- [Set problem]:
Return the lines of the entries below exactly as they stand, from the line containing "Tap the orange" up to and including the line containing "point(15,212)".

--- START OF Provided information ---

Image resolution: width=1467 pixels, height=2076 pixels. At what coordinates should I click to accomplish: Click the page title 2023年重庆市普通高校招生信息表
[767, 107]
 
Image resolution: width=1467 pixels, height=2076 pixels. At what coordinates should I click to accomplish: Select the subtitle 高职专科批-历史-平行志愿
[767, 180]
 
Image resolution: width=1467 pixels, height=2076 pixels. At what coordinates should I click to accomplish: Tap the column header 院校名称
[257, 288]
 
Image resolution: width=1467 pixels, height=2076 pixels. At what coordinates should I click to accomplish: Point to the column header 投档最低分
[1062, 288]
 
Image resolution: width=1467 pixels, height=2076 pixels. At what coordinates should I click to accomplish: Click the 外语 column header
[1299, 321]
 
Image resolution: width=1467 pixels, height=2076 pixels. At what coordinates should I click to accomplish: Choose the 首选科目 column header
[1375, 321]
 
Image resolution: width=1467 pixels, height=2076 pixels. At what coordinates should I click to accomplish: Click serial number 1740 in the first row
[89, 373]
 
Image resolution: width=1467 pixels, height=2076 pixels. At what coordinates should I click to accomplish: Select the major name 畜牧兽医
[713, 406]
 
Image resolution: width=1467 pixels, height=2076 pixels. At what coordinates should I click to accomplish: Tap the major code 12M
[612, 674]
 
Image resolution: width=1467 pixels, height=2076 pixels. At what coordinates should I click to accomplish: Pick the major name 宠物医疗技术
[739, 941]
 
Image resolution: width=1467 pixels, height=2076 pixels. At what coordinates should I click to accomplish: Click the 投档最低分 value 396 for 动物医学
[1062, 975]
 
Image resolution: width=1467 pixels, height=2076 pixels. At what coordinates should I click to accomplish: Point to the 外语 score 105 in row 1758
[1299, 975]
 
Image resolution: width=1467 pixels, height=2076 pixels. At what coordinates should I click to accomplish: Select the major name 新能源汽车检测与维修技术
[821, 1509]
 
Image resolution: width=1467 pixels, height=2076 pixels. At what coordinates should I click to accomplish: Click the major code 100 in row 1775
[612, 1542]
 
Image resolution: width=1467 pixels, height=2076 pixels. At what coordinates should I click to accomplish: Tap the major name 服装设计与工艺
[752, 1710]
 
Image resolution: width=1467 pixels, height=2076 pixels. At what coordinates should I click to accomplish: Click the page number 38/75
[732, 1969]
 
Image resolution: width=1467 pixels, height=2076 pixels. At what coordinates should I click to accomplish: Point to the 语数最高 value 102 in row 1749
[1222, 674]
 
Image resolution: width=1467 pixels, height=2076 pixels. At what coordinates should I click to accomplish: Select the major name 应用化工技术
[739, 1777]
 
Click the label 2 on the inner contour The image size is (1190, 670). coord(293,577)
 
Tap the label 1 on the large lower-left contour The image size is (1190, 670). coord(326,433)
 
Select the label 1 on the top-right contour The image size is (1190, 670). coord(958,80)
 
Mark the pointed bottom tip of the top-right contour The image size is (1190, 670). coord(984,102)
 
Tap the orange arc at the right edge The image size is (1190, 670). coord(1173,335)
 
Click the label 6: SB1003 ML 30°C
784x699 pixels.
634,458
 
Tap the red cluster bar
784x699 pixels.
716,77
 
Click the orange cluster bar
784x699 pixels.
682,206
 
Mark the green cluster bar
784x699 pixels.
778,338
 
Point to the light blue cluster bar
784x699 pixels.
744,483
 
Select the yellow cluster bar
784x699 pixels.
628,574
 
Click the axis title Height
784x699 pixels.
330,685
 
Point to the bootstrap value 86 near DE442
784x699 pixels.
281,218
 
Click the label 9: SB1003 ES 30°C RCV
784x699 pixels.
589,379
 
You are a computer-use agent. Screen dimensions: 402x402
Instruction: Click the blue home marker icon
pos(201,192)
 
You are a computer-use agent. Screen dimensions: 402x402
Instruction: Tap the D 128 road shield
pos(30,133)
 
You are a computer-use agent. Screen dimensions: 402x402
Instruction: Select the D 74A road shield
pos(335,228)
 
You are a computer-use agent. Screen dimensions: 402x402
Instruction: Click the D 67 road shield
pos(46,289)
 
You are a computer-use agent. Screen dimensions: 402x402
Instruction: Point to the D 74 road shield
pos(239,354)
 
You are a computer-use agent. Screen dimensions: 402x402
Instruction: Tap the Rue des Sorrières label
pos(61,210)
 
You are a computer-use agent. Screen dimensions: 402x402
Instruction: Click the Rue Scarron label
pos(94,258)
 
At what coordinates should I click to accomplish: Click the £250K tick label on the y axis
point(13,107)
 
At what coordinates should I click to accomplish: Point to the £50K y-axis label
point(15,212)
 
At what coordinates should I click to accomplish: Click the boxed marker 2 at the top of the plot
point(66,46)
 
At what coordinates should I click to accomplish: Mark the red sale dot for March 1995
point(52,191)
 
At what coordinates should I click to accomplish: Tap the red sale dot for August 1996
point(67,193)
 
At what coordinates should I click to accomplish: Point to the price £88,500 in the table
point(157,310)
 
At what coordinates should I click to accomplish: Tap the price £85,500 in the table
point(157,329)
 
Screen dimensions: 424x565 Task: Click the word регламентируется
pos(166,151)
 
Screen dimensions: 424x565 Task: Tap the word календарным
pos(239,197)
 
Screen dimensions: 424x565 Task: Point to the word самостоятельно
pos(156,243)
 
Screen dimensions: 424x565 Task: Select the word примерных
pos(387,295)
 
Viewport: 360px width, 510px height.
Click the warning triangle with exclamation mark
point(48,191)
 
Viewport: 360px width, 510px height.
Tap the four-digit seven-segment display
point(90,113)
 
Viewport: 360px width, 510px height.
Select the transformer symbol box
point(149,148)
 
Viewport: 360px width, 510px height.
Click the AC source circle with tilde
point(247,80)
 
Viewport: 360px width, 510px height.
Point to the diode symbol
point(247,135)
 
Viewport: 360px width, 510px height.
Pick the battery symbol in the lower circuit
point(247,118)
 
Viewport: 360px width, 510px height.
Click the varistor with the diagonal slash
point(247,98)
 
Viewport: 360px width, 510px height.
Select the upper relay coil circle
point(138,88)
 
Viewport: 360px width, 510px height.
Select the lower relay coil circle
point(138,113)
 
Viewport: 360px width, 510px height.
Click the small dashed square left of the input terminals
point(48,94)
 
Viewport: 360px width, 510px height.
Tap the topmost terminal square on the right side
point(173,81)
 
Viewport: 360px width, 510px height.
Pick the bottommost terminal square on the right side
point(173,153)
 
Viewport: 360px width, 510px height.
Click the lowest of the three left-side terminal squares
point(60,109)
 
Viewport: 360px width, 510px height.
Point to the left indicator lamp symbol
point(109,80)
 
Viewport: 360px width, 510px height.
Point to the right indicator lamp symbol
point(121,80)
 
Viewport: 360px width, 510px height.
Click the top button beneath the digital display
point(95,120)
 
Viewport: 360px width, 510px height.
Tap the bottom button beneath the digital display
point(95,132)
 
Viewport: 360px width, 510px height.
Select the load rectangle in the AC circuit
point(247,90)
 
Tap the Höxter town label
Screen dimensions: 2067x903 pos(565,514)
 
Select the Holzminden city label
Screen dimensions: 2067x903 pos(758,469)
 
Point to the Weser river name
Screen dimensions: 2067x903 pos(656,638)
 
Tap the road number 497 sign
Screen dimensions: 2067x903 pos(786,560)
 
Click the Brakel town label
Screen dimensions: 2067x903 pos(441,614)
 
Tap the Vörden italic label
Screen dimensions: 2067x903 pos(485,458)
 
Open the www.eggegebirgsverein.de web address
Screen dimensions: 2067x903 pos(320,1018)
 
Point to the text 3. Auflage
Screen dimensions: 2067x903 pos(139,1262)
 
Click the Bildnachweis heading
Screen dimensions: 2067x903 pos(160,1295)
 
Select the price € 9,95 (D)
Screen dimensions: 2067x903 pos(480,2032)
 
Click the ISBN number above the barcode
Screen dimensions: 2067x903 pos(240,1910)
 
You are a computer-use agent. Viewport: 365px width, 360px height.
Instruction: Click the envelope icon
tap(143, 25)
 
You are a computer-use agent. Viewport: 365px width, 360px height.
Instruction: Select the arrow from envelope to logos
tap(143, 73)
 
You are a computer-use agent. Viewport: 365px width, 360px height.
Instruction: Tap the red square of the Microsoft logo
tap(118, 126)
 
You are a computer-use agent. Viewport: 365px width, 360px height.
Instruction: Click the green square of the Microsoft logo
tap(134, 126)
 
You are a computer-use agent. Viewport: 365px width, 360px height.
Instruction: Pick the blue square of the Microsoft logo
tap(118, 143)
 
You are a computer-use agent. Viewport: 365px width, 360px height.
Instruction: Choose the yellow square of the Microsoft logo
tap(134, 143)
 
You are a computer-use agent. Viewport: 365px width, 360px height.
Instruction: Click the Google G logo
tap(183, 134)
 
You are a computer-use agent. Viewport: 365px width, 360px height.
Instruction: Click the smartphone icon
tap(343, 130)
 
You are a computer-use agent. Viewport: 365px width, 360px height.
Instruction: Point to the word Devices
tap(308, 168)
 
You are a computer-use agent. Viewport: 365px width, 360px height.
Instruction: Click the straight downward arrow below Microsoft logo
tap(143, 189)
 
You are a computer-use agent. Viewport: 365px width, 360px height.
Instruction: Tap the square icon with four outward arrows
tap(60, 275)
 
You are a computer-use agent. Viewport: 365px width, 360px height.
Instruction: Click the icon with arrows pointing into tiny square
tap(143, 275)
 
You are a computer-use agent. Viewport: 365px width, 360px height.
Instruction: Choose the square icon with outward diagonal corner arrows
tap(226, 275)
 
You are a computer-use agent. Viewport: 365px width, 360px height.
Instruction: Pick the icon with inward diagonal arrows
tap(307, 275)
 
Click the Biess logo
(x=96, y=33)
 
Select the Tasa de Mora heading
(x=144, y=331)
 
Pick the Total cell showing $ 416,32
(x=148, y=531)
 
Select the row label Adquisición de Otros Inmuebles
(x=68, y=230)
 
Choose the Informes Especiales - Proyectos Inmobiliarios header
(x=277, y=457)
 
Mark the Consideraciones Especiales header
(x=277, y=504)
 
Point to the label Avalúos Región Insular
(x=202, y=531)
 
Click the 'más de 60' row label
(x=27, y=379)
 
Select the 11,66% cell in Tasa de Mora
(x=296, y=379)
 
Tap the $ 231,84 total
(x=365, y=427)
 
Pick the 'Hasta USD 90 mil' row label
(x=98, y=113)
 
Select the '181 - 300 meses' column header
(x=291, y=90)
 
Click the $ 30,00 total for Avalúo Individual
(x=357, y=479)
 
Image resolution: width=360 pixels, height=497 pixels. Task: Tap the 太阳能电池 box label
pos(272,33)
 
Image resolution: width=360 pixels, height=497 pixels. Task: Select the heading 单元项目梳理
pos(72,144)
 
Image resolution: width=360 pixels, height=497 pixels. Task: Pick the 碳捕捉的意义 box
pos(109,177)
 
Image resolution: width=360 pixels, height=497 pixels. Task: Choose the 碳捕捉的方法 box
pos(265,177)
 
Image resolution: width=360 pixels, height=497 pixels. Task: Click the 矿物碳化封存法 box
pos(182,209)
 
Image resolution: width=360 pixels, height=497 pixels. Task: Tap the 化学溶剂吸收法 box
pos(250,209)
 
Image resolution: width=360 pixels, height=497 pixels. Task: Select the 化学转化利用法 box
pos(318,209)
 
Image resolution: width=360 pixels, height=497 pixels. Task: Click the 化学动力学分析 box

--- END OF Provided information ---

- [Answer to this exercise]:
Tap the orange arc at the right edge The image size is (1190, 670). coord(1173,335)
 
Click the label 6: SB1003 ML 30°C
784x699 pixels.
634,458
 
Tap the red cluster bar
784x699 pixels.
716,77
 
Click the orange cluster bar
784x699 pixels.
682,206
 
Mark the green cluster bar
784x699 pixels.
778,338
 
Point to the light blue cluster bar
784x699 pixels.
744,483
 
Select the yellow cluster bar
784x699 pixels.
628,574
 
Click the axis title Height
784x699 pixels.
330,685
 
Point to the bootstrap value 86 near DE442
784x699 pixels.
281,218
 
Click the label 9: SB1003 ES 30°C RCV
784x699 pixels.
589,379
 
You are a computer-use agent. Screen dimensions: 402x402
Instruction: Click the blue home marker icon
pos(201,192)
 
You are a computer-use agent. Screen dimensions: 402x402
Instruction: Tap the D 128 road shield
pos(30,133)
 
You are a computer-use agent. Screen dimensions: 402x402
Instruction: Select the D 74A road shield
pos(335,228)
 
You are a computer-use agent. Screen dimensions: 402x402
Instruction: Click the D 67 road shield
pos(46,289)
 
You are a computer-use agent. Screen dimensions: 402x402
Instruction: Point to the D 74 road shield
pos(239,354)
 
You are a computer-use agent. Screen dimensions: 402x402
Instruction: Tap the Rue des Sorrières label
pos(61,210)
 
You are a computer-use agent. Screen dimensions: 402x402
Instruction: Click the Rue Scarron label
pos(94,258)
 
At what coordinates should I click to accomplish: Click the £250K tick label on the y axis
point(13,107)
 
At what coordinates should I click to accomplish: Point to the £50K y-axis label
point(15,212)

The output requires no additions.